Controlled quality work that builds your aerobic engine

What Are Aerobic Repeats?

Aerobic Repeats are structured running intervals done at a strong but controlled aerobic effort. The goal is not to sprint, race, or empty the tank. The goal is to stack up quality running while keeping the effort smooth, repeatable, and under control.

Simple definition: Aerobic Repeats are quality aerobic efforts separated by easy recovery so you can keep the pace, form, and rhythm consistent.

Aerobic Repeats vs. Fartleks

Aerobic Repeats and Fartleks both build endurance, but they are not exactly the same workout. The biggest difference is how the recovery is handled.

Aerobic Repeats

Aerobic Repeats use a planned easy recovery between faster aerobic efforts. This gives the athlete a short reset so they can stay smooth, controlled, and consistent.

  • More structured
  • Often pace-based
  • Easy recovery between reps
  • Focus is consistency and control

Fartleks

Fartleks are continuous runs with changes in effort. The “recovery” is usually a steady pace, not a true easy jog, so the athlete keeps the aerobic pressure on.

  • More fluid and flexible
  • Often effort-based
  • Steady running between surges
  • Focus is rhythm and changing gears

Key takeaway: In Aerobic Repeats, the recovery is usually easy. In a Fartlek, the recovery is usually steady.

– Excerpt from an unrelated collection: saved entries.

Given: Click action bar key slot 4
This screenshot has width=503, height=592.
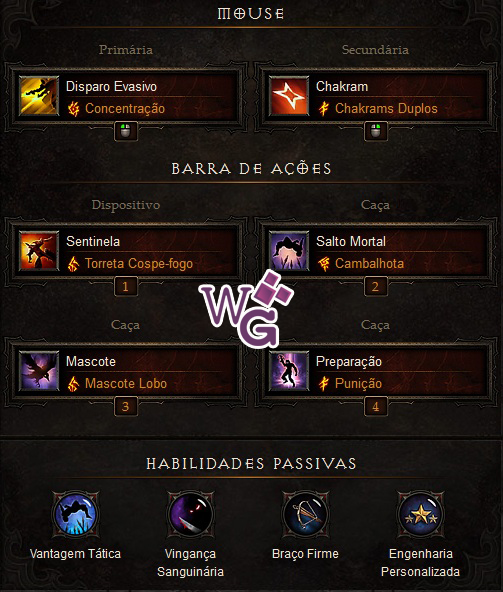Looking at the screenshot, I should point(375,407).
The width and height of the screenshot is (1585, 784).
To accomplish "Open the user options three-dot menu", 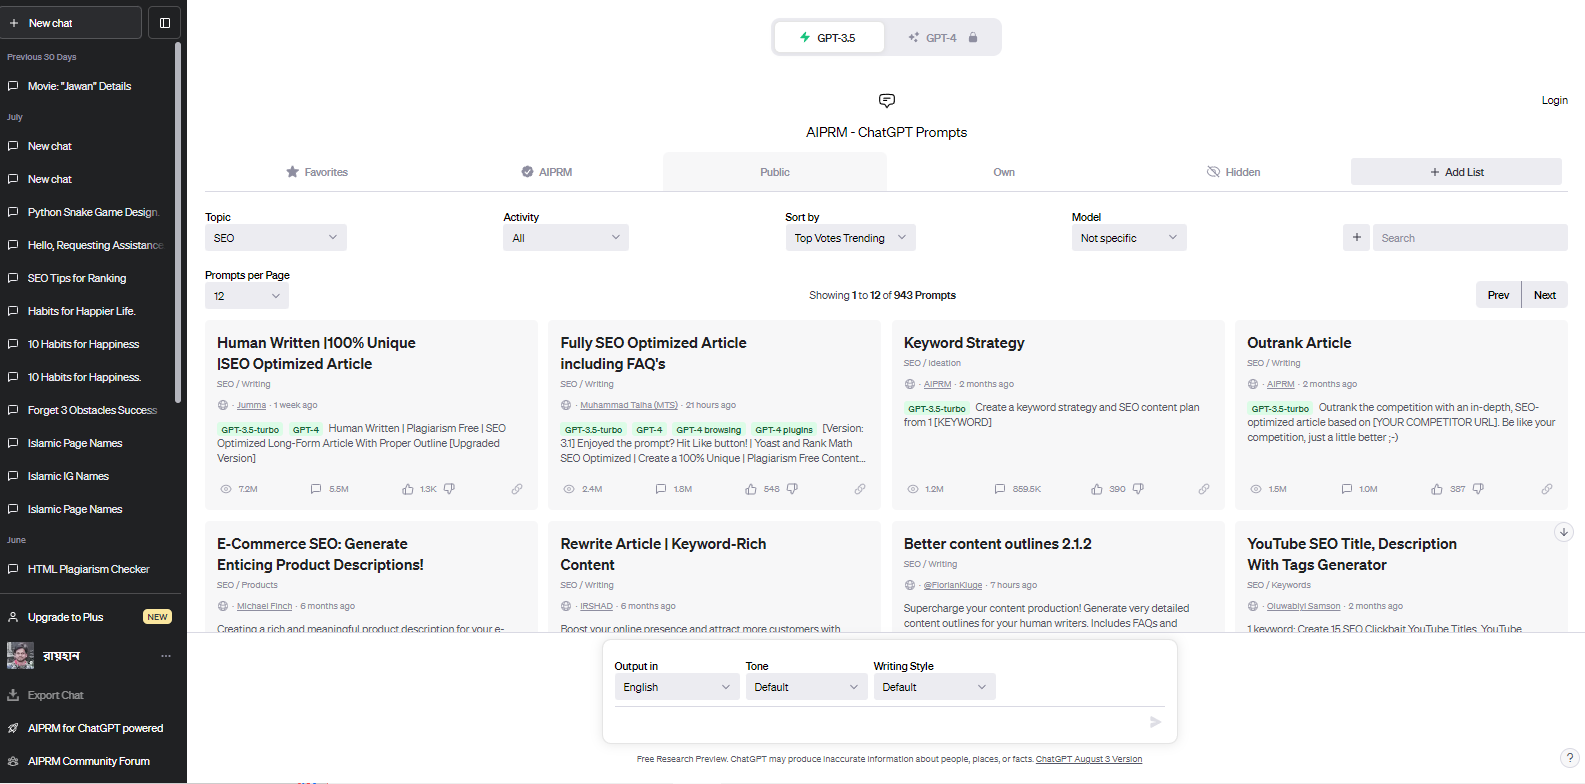I will pyautogui.click(x=166, y=656).
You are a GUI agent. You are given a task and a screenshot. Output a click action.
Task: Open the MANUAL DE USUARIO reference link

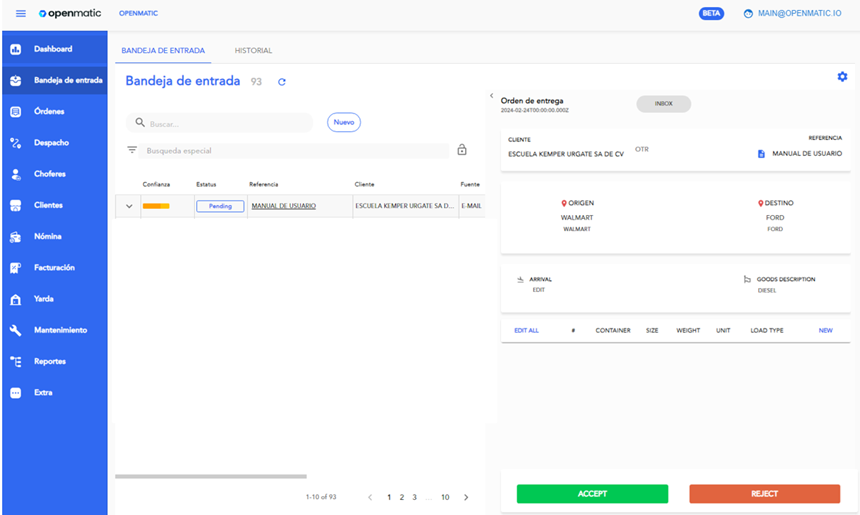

That changes the purpose and feel of the workout.

Benefits of Aerobic Repeats

Builds Aerobic Strength

Helps athletes handle longer races and stronger efforts without relying on all-out speed.

Improves Consistency

Teaches athletes to repeat quality efforts without fading or forcing the pace.

Controls Fatigue

The easy recovery allows athletes to get more quality work without turning the day into a race.

Improves Running Form

Because the pace is controlled, athletes can focus on posture, cadence, breathing, and rhythm.

Develops Pace Awareness

Athletes learn what strong-but-controlled feels like instead of guessing or sprinting too early.

Great for Cross Country

Builds the strength needed to handle hills, grass, uneven footing, and changing race demands.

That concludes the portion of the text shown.